Theirs was a New York love, a checkered taxi ride burning rubber, and like the city their passion was open 24/7, steam rising from their bodies like slick streets exhaling warm, moist, white breath through manhole covers stamped “Forged by DeLaney Bros., Piscataway, N.J.”

I urge everyone to go the the winners’ website and read the offerings, for there are many, many offerings that will bring a smile, chuckle, or inappropriate snort to one’s being. Some of my favorites are the following:

For the Philip Marlowe meets Martha Stewart genre:

The hardened detective glanced at his rookie partner and mused that who ever had coined the term “white as a sheet” had never envisioned a bed accessorized with a set of Hazelnut, 500-count Egyptian cotton linens from Ralph Lauren complimented by matching shams and a duvet cover nor the dismembered body of its current occupant.

Russ Winter
Janesville, MN

In The Woman-Done-Wrong category:

Bill swore the affair had ended, but Louise knew he was lying, after discovering Tupperware containers under the seat of his car, which were not the off-brand containers that she bought to save money, but authentic, burpable, lidded Tupperware; and she knew he would see that woman again, because unlike the flimsy, fake containers that should always be recycled responsibly, real Tupperware must be returned to its rightful owner.

Jeanne Villa
Novato, CA

Worst Pun EVER:

Vowing revenge on his English teacher for making him memorize Wordsworth’s “Intimations of Immortality,” Warren decided to pour sugar in her gas tank, but he inadvertently grabbed a sugar substitute so it was actually Splenda in the gas.

Becky Mushko
Penhook, VA

And my Favorite Homage to a Victorian Dark and Story Writer Author:

It was a dark and stormy night, except when the lightning flashed, because then it wasn’t dark; it sort of turned the windows into a giant disco ball for a moment, but eventually the thunder and lightning stopped and it settled down to a steady light rain, so then it really was dark, but it would probably be a stretch to call it stormy.

Laura Loomis
Pittsburg, CA

These writers totally just made my day.

Mad Men: Insanely Good TV

August 4, 2008

I got taken to task a little after my kvetches about the 2008 Emmy nominations by readers who astutely asked where my acknowledgments were of the 16 nominations garnered by Mad Men, the terrific AMC series. To be sure, the Emmy people did not screw up with the show as badly as they did with, say, The Wire. Yes, still bitter about that one.

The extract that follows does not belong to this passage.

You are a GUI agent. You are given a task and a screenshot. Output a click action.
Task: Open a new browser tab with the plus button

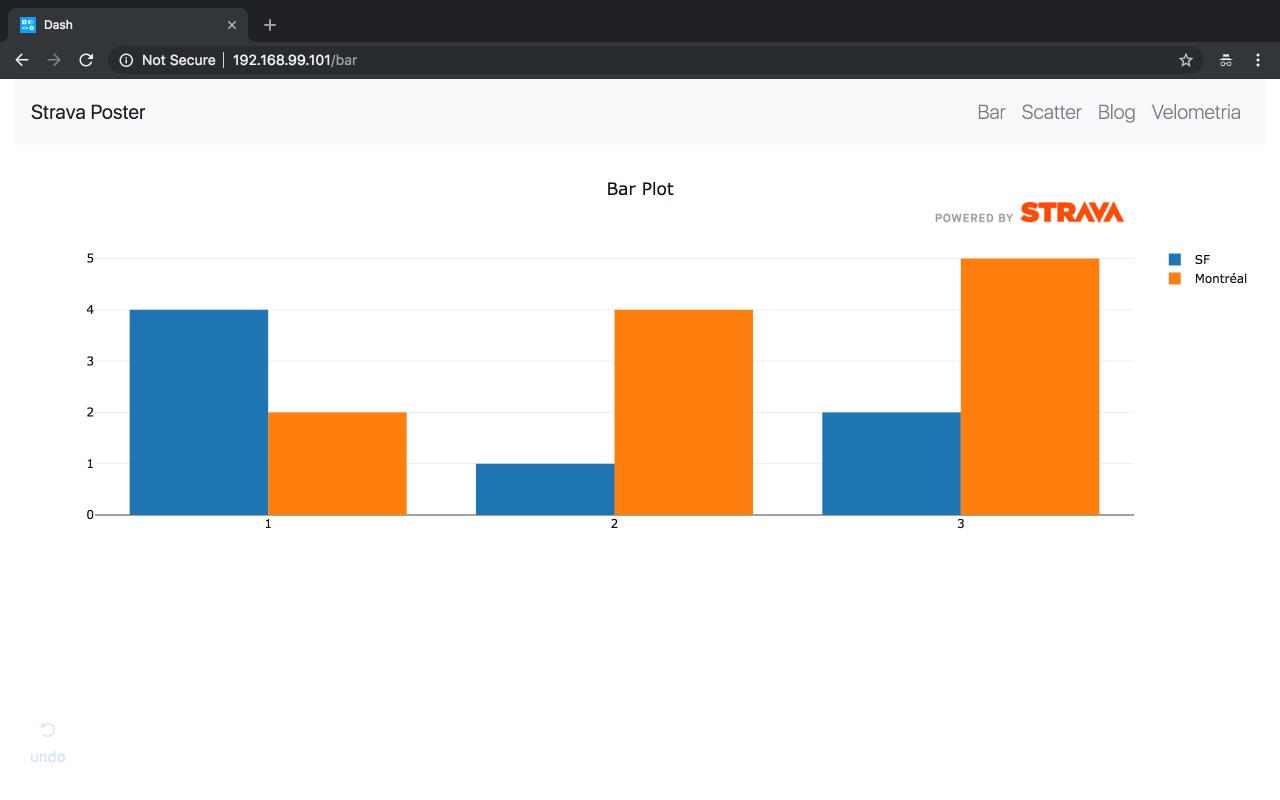(269, 24)
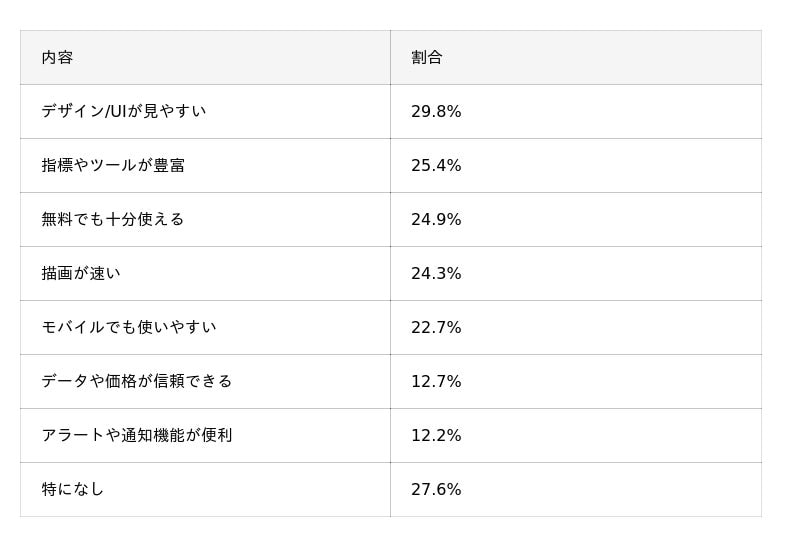Select the 12.7% value cell

(436, 382)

But Mad Men, created by Matthew Weiner (who’s also written the overwhelming majority of its episodes) deserves every single one of its nominations. And the only reason I didn’t crow about it in my Emmy post is pure timing. I started my blog in October, after the first season of Mad Men had wrapped. Thus, my failure to write about it, since it was off my radar. I have only myself to blame that I can take no credit for all its Emmy nominations.

Still, we’re talking about a series on AMC. Which means that more people probably watched the Geico Cavemen series than any of MM‘s first season. And that’s a shame, for that first season set up the complexities of the hero (?) Don Draper (Jon Hamm), an advertising executive who keeps himself very tightly in control, but who is starting to unravel; his Hitchcockian blonde of a wife Betty (January Jones); and a large ensemble cast of characters who revolve around the Sterling Cooper ad agency. The setting of the series in the 60s means that we can shake our heads in self-righteous shock at all the things that today are no longer PC or otherwise acceptable: smoking in public, sexual harassment, even having one’s children prepare the evening Tom Collins.

The strength of the show, even more than the loyalty to be true to the times, lies in the depth of each character portrayed. These people are literally deciding how the public thinks, what it will buy, and yet these are deeply troubled individuals. The first episode of Season Two jumps right into the fray, showcasing the flawed diamond that is Betty Draper. Titillated by the idea that a former roommate is now a call girl, she tiptoes to the edge of the idea of sex as commerce, toying with a mechanic who comes to her aid when her car stalls.

If you already haven’t started watching Mad Men, set your DVRs now. It will take you to a place and time that seems as foreign now as futuristic sci-fi. Except with better clothes.